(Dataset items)
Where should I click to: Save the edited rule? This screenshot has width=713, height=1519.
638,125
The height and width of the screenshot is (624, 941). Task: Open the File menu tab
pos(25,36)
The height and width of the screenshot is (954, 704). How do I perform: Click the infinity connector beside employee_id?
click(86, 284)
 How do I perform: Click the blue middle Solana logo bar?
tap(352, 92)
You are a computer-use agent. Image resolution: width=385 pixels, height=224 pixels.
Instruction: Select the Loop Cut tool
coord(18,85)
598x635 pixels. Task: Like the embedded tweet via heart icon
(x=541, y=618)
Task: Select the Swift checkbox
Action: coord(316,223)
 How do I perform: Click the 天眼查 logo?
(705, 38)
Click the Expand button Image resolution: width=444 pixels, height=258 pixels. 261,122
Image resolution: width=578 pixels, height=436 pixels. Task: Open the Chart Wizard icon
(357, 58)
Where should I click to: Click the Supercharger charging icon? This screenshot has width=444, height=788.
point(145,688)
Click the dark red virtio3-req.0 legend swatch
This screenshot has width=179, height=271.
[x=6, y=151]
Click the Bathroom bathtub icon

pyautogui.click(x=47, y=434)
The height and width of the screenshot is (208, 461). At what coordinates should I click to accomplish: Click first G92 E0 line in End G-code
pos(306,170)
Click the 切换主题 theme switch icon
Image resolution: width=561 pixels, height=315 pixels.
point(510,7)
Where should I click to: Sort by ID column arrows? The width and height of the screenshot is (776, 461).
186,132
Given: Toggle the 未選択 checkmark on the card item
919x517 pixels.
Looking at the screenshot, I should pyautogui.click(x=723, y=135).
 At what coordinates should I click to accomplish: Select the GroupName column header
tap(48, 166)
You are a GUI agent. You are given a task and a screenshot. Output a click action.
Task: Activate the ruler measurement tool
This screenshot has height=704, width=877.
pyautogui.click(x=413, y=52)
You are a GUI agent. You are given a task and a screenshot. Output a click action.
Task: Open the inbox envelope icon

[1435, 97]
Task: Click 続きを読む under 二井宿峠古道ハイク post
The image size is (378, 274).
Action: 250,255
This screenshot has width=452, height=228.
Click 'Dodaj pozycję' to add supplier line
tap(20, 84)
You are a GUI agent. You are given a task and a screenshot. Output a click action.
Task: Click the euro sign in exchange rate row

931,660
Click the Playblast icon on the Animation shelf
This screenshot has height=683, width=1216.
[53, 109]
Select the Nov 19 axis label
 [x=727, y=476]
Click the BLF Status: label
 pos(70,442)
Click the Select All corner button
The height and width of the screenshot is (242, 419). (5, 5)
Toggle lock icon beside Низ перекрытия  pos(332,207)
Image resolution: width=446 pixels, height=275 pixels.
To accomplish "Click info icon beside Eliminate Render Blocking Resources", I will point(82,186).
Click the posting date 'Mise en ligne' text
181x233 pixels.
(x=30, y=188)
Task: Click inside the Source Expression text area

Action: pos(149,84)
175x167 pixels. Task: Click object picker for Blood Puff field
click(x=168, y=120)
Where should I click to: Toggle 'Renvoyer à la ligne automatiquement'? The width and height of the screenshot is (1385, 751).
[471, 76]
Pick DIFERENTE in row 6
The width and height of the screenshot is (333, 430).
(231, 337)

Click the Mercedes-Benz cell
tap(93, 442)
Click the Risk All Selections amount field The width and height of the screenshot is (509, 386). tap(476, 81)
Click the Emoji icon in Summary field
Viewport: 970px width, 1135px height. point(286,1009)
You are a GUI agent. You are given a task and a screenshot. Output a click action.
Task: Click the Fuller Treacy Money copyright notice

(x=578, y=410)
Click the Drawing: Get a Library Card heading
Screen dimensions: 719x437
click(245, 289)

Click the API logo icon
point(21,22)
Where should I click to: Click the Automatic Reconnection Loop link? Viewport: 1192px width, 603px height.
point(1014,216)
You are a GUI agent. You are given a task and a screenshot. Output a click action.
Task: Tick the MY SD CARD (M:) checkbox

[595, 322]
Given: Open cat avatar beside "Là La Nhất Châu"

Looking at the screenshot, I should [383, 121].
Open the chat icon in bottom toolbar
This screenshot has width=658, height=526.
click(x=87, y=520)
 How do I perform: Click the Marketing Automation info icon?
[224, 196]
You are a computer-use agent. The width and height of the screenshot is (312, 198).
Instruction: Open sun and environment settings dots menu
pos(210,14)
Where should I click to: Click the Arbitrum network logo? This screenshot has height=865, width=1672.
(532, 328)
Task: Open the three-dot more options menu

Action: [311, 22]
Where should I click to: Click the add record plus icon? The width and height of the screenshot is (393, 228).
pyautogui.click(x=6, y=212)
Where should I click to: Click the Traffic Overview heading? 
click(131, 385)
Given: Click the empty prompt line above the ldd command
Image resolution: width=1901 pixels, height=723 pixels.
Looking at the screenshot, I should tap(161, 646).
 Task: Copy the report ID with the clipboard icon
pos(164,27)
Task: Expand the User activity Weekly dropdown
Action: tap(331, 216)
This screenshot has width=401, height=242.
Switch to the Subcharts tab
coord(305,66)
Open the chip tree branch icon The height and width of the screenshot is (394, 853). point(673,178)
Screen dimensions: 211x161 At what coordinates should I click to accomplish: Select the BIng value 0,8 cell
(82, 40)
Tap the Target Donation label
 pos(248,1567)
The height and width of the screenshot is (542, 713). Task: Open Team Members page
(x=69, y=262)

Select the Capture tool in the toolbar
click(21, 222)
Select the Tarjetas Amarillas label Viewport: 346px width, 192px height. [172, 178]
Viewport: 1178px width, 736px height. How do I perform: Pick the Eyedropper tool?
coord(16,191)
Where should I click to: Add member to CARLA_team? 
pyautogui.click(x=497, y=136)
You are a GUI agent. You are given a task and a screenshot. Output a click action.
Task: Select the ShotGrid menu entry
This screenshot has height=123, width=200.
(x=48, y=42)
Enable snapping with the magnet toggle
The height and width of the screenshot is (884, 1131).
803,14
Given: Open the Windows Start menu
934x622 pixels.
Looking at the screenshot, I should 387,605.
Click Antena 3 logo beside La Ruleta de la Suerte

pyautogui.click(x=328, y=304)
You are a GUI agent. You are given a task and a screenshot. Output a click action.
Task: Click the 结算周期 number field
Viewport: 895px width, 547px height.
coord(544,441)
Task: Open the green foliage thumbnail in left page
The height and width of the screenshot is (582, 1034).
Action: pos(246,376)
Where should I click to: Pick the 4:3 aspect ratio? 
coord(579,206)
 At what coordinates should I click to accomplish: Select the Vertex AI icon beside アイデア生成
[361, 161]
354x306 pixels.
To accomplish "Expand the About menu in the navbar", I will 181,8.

WHAT YOU ARE ASKED TO DO |
Could you restate word for word the lines above, from the one that contains "Click the API logo icon" through the one that contains "Given: Click the", and no others?

SOLUTION BELOW |
Click the API logo icon
point(21,22)
Where should I click to: Click the Automatic Reconnection Loop link? Viewport: 1192px width, 603px height.
point(1014,216)
You are a GUI agent. You are given a task and a screenshot. Output a click action.
Task: Tick the MY SD CARD (M:) checkbox

[595, 322]
Given: Open cat avatar beside "Là La Nhất Châu"

Looking at the screenshot, I should [383, 121].
Open the chat icon in bottom toolbar
This screenshot has width=658, height=526.
click(x=87, y=520)
 How do I perform: Click the Marketing Automation info icon?
[224, 196]
You are a computer-use agent. The width and height of the screenshot is (312, 198).
Instruction: Open sun and environment settings dots menu
pos(210,14)
Where should I click to: Click the Arbitrum network logo? This screenshot has height=865, width=1672.
(532, 328)
Task: Open the three-dot more options menu

Action: [311, 22]
Where should I click to: Click the add record plus icon? The width and height of the screenshot is (393, 228).
pyautogui.click(x=6, y=212)
Where should I click to: Click the Traffic Overview heading? 
click(131, 385)
Given: Click the empty prompt line above the ldd command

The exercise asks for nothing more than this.